◆ WHAT TO PRODUCE ◆
In the entries that follow, locate the line with "Where should I", then restate that line and all later lines exactly as they appear, leaving pictures out.
'''
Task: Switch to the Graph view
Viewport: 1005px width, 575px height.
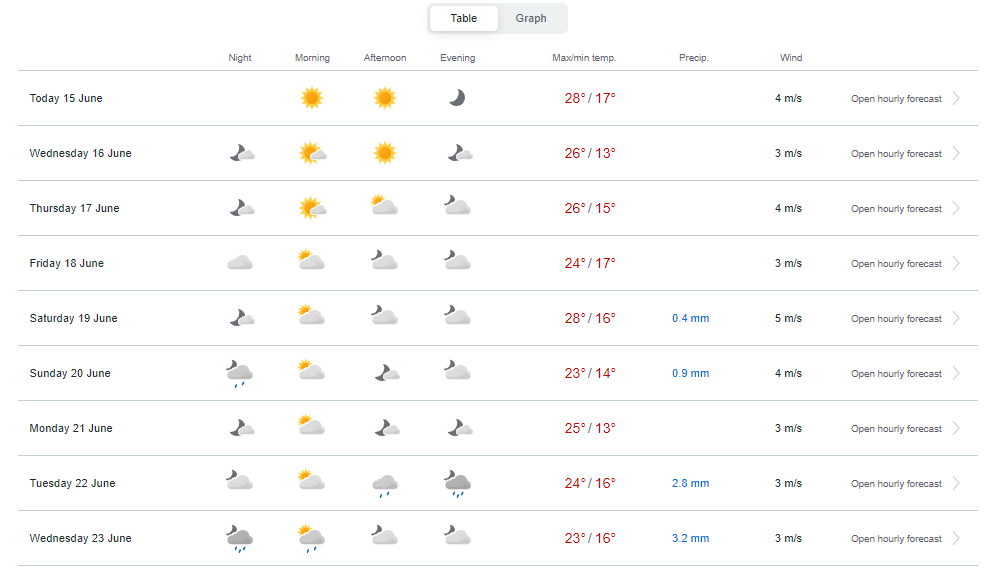Action: pyautogui.click(x=531, y=19)
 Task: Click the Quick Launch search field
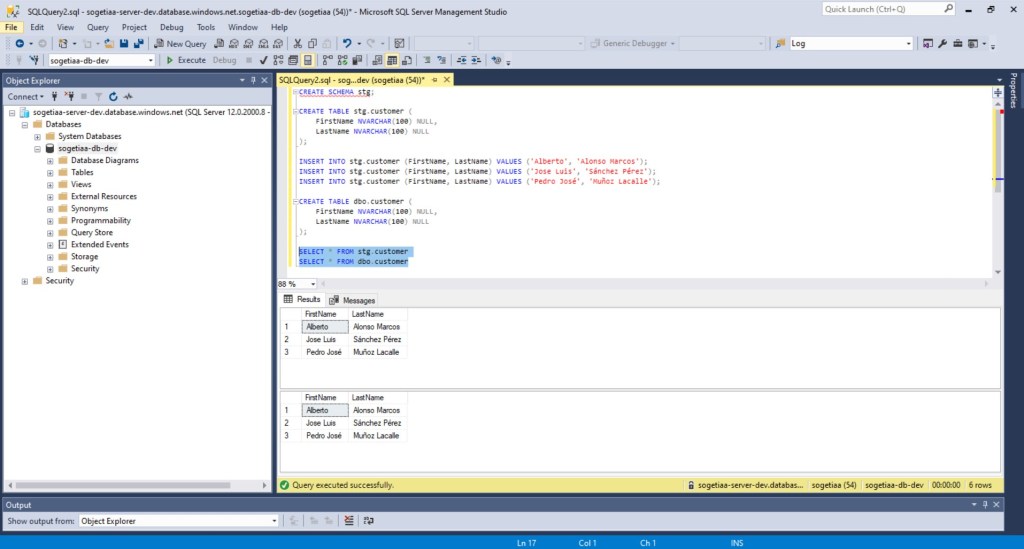(881, 9)
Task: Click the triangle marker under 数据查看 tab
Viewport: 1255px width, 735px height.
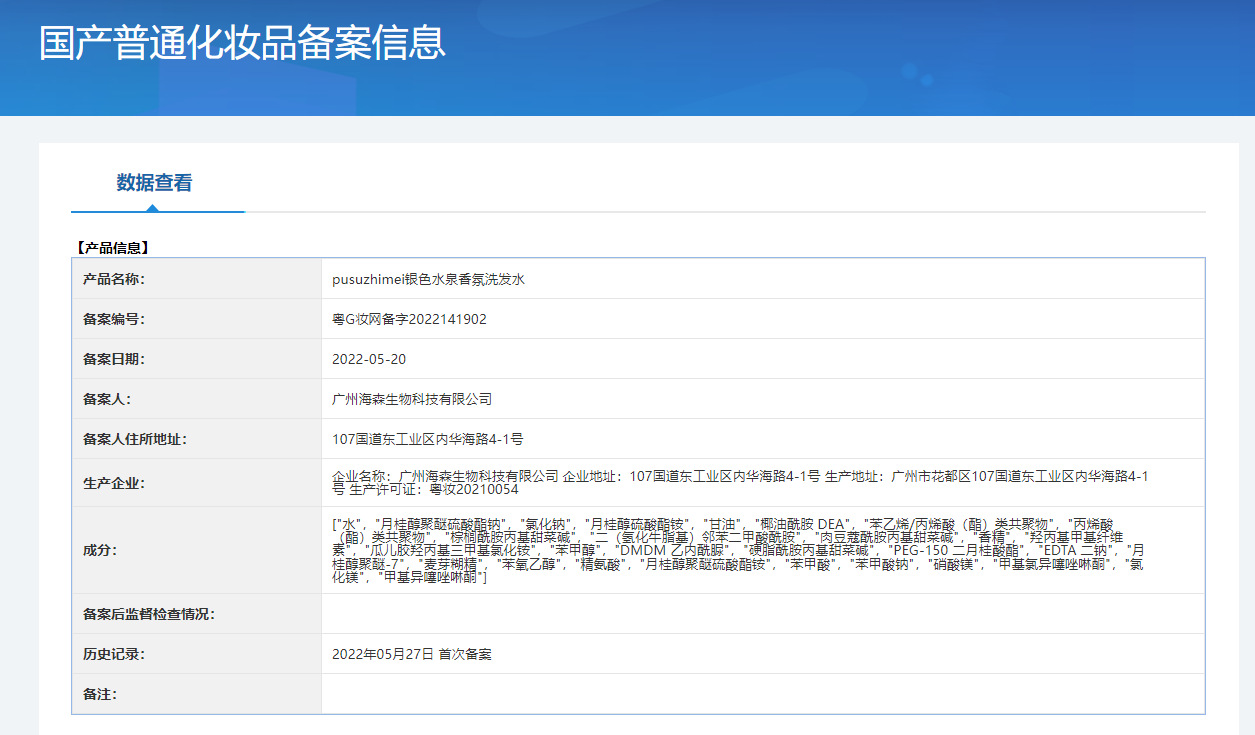Action: pyautogui.click(x=152, y=208)
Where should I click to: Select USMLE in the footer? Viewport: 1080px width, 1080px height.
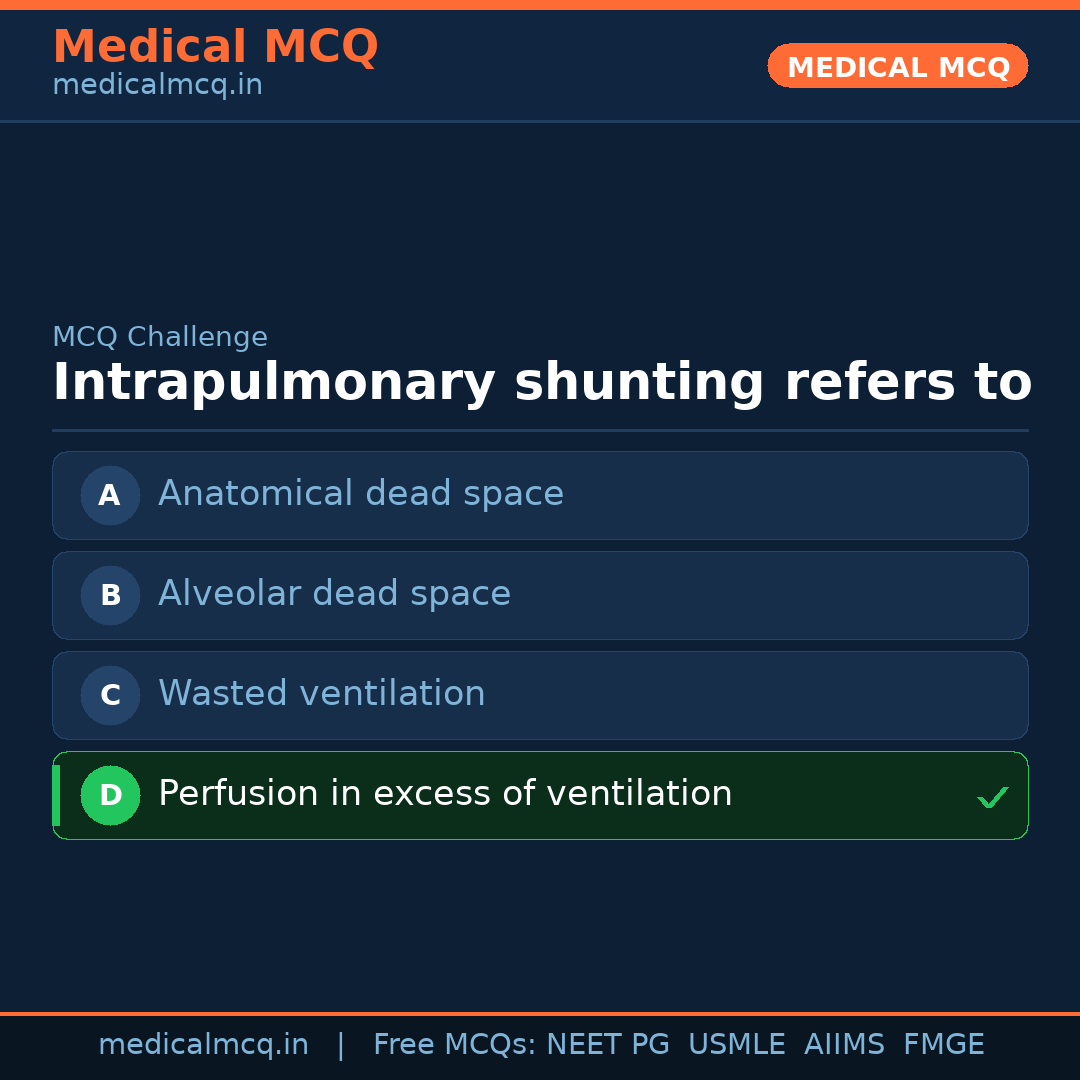(x=736, y=1045)
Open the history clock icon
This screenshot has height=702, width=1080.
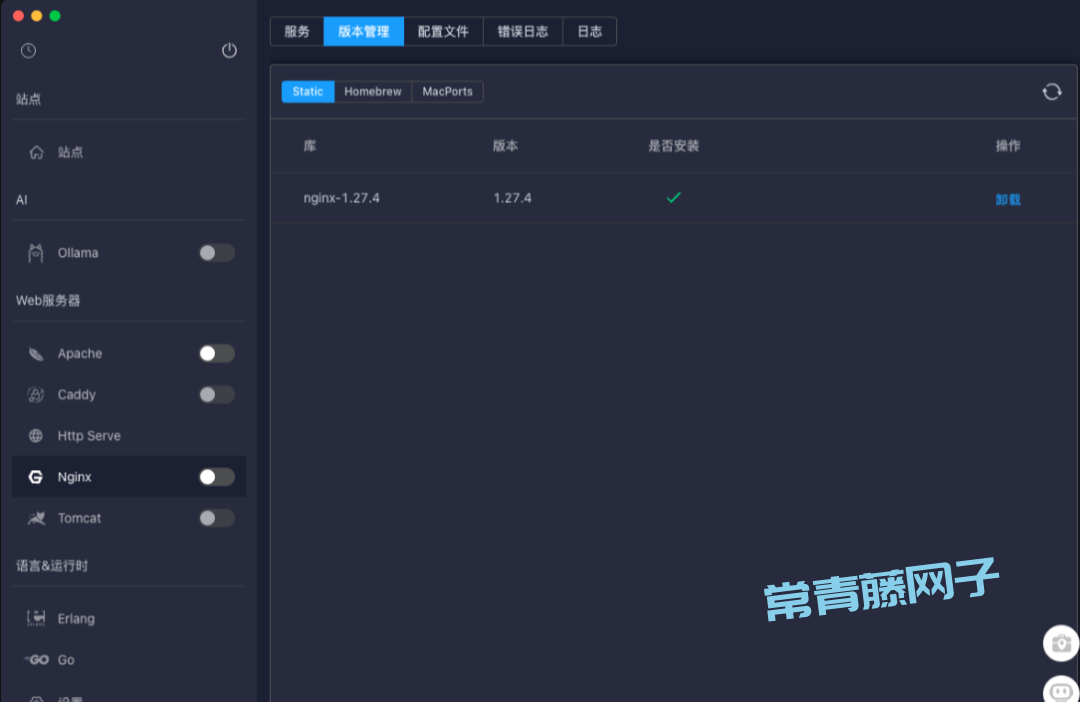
'''
◆ SOLUTION ◆
Where should I click to: Select USMLE in the footer? Viewport: 1080px width, 1080px height.
(x=736, y=1045)
Open the history clock icon
This screenshot has height=702, width=1080.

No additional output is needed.